The establishment of a physical Hillel House “was really kind of Joe’s idea,” Alan Ginsburg said during his remarks at the dedication and ribbon-cutting ceremony. “We are very, very proud of this.”
Alan Ginsburg also praised Stetson President Wendy B. Libby, PhD, who gave the opening address at the ceremony and attended with her husband, Richard.
“Wendy, you are leaving a legacy here for everyone and for Jewish students,” Alan Ginsburg said. “You have taken such an interest in preserving, promoting and advancing Jewish life here in DeLand and at Stetson. Not a lot of people would think about Stetson University having a true Jewish life program, but it really does and it’s very, very exciting.”
Sam Friedman, director of Hillel at Stetson, told the audience that “when I was growing up, my mother always told me that the best part about being Jewish was that no matter where you go, if you find the Jewish community, you will find family. The Jeffrey and Diane Ginsburg Hillel House is the promise that the Jewish community makes to itself. Here Jewish students can come together to watch TV, do homework and spend time with each other. …
“This house is the physical manifestation of the Jewish value that ‘all of Israel is responsible for one another.’ It’s also the modern version of Abraham’s tent: open on all sides and welcoming to anybody who passes by and anybody who needs us.”
The Jeffrey and Diane Ginsburg Hillel House would not have come to Stetson had it not been for what Joseph Ginsburg described as “a truly magical and fairytale romance of two people who against all odds found each other on this wonderful campus.”
“My parents met here at Stetson University very, very long ago,” he said. “My mom was a New Yorker of Italian descent who came here with big dreams and a family who had just moved down to escape the evil cold. … Then one day my dad ran into my mom, and my dad decided, ‘All right, cool. I’m going to eventually marry this woman.’ My mom had no idea about this.”
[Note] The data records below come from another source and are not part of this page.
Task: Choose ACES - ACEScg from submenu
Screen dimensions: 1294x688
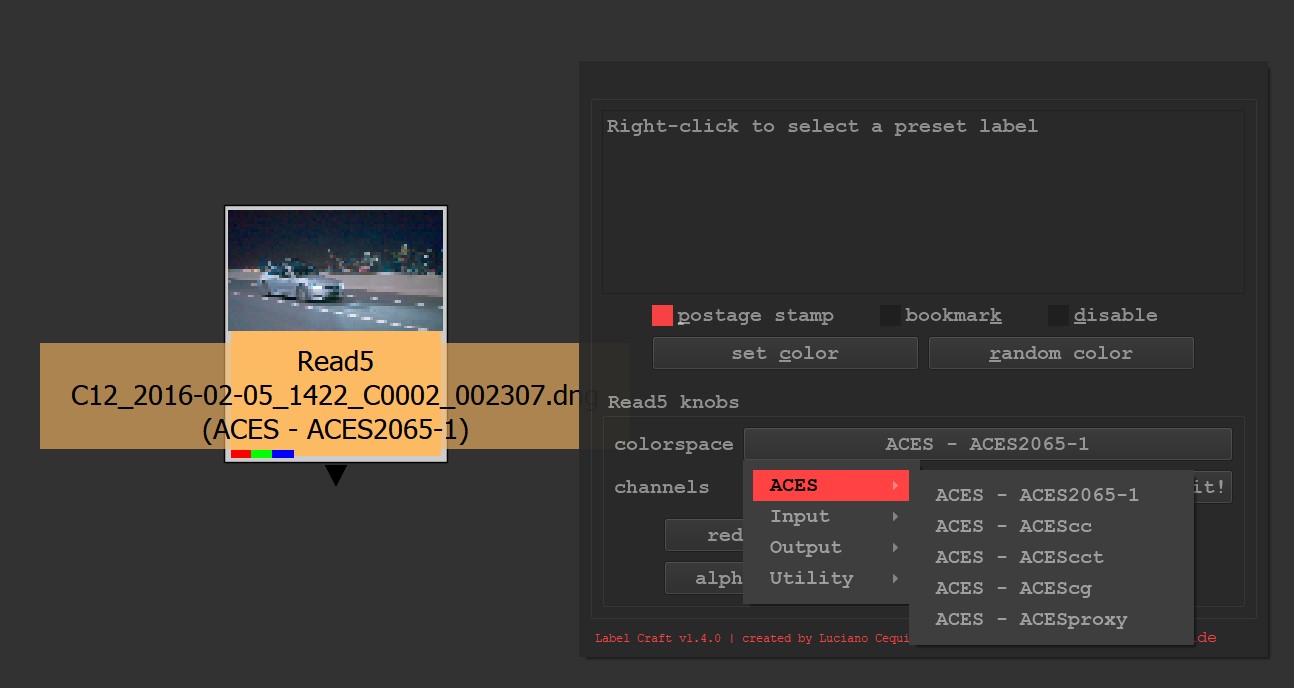Action: click(x=1013, y=589)
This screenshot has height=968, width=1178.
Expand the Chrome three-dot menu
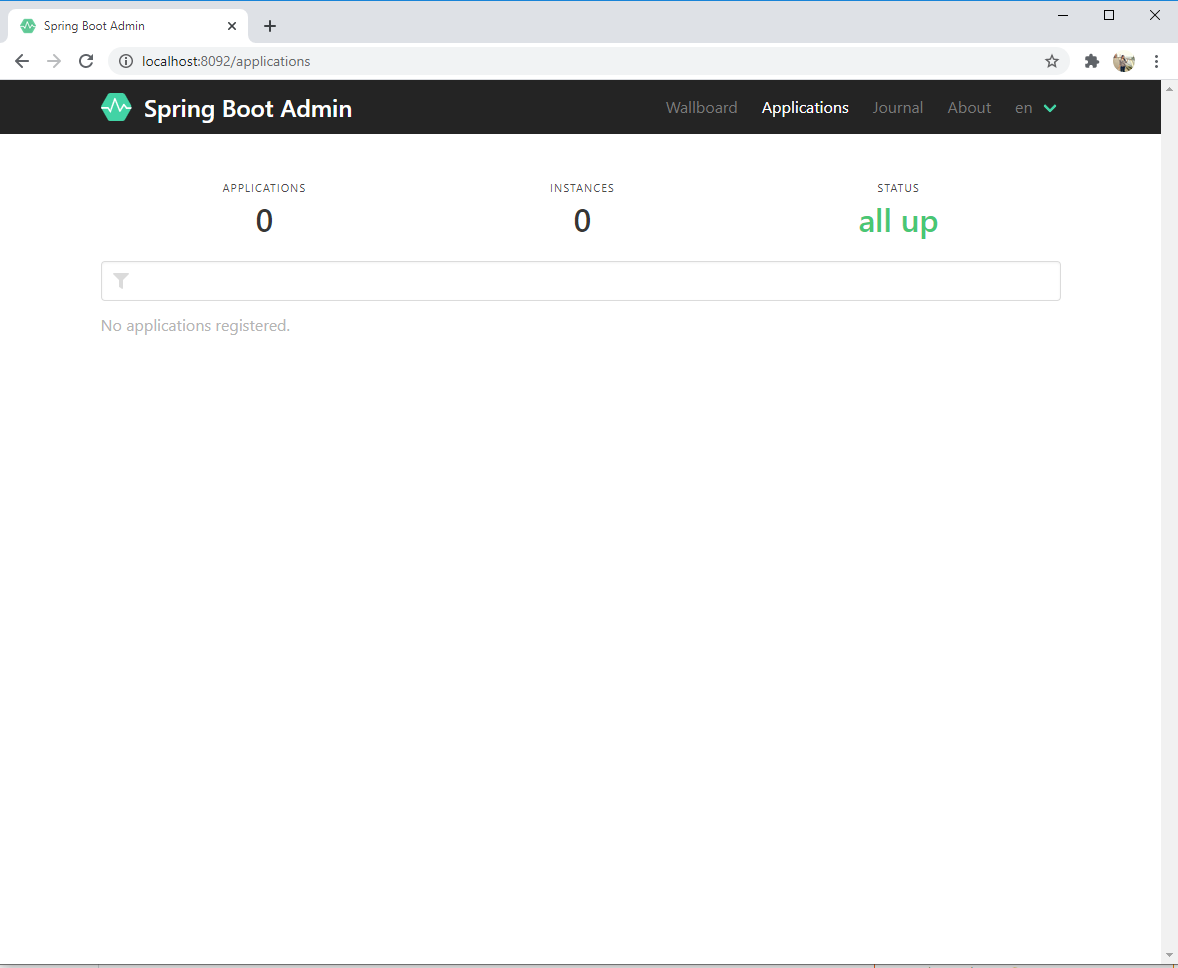[x=1157, y=61]
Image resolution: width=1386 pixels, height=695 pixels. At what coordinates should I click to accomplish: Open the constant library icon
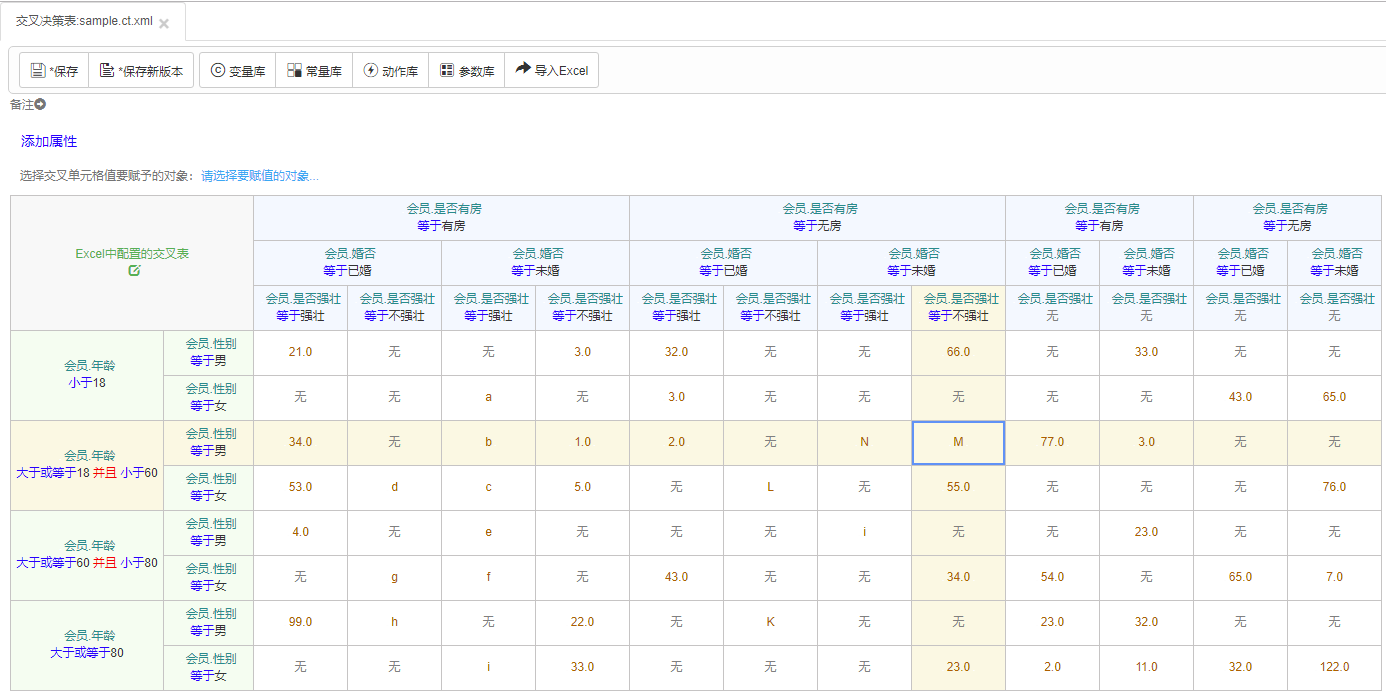(294, 71)
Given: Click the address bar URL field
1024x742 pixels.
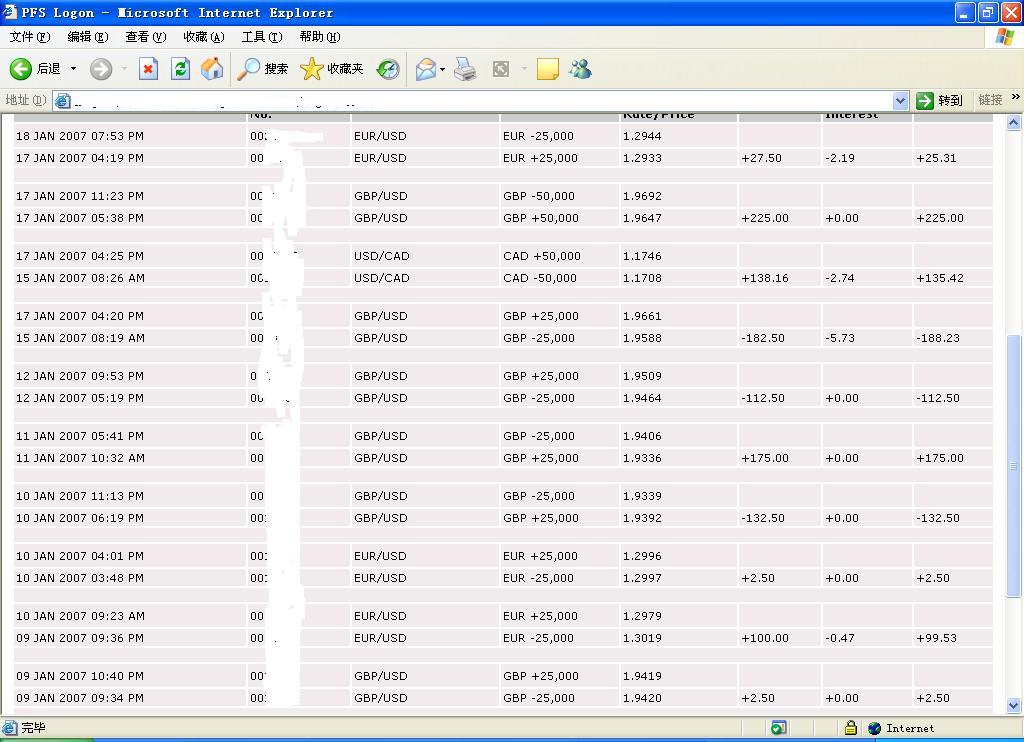Looking at the screenshot, I should 480,100.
Even though Jeffrey Ginsburg graduated from Stetson in 1988 and Diane followed in 1990, it wasn’t a sure thing that Joseph would follow his parents to the school. He considered other colleges, but decided that Stetson was his destiny.
In fact, his decision came down to a coin toss.
“I flipped the coin eight times and seven of those eight times it landed on Stetson. That’s when I knew there was a little bit of faith and destiny involved going to the place where my parents met and had the most beautiful love story of all time,” he said.
“This community (Stetson’s Hillel) was started by my dad a very long time ago, and I know the one thing he and my mom would have wanted to see more than anything else is their son give a long-winded speech in front of a red brick house that was renovated to look like it was done 20 years ago,” Joseph Ginsburg said. “I just want to try to do the right things for the right reasons as my dad did so long ago starting the Hillel community. I hope that many great memories are had in this building.”
Stetson Hillel benefactors Gus Gibbs and his sister Marcia Berman, who President Libby described as “among the very first if not the first Jewish family here in DeLand,” each addressed the crowd.
“I grew up in DeLand and I didn’t think there would ever be a Hillel House here at Stetson University,” Gibbs said.
Berman expressed a similar sentiment: “I used to take piano lessons around the corner and play my recitals in Elizabeth Hall. Who ever thought there would be a Hillel House on this campus? Never in a million years.”
Lana Kolchinsky, a sophomore and president of Stetson Hillel, told the audience it is a tradition in Judaism to hang a mezuzah from the door whenever a new house is dedicated. A mezuzah is a piece of parchment inscribed with specific Torah verses and contained in a decorative case.
“This mezuzah is very special — it was handmade in Israel,” Kolchinsky said. She recited a blessing in Hebrew as she hung the mezuzah on the door.
Afterward, the guests headed to the Stetson Room in the Carlton Union Building to enjoy a traditional Shabbat Dinner together.